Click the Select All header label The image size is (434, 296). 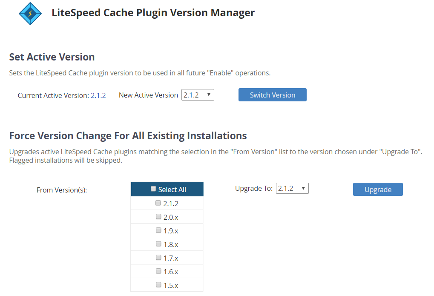point(172,190)
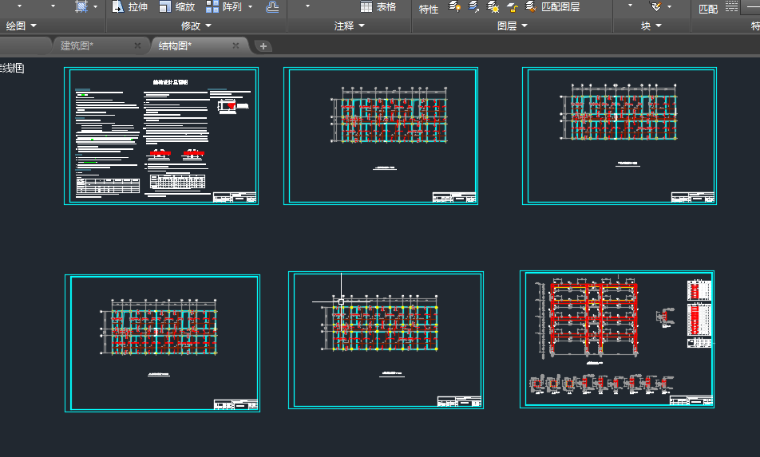Image resolution: width=760 pixels, height=457 pixels.
Task: Expand the 注释 (Annotation) panel
Action: (x=349, y=26)
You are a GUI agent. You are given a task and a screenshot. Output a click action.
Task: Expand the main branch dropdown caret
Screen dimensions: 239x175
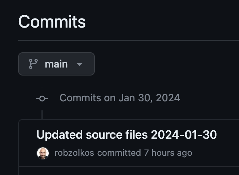coord(80,64)
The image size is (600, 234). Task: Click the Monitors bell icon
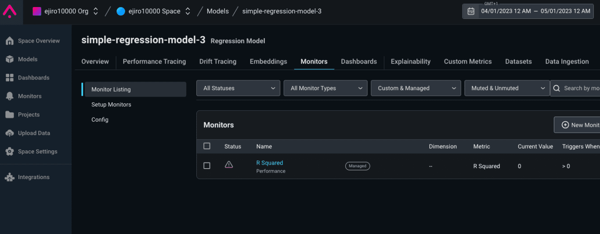(x=10, y=96)
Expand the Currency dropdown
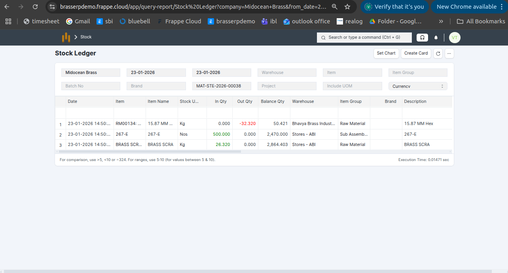 pyautogui.click(x=418, y=86)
○ ○ ○
Exercise objective.
Beginning with the line with "Task: Expand the main branch dropdown caret", repeat the entries above exactly, up to and including the last line, leaving out pictures.

Task result.
Task: Expand the main branch dropdown caret
Screen dimensions: 239x175
coord(80,64)
The image size is (600, 234). Task: Click the Monitors bell icon
(x=10, y=96)
Expand the Currency dropdown
 pyautogui.click(x=418, y=86)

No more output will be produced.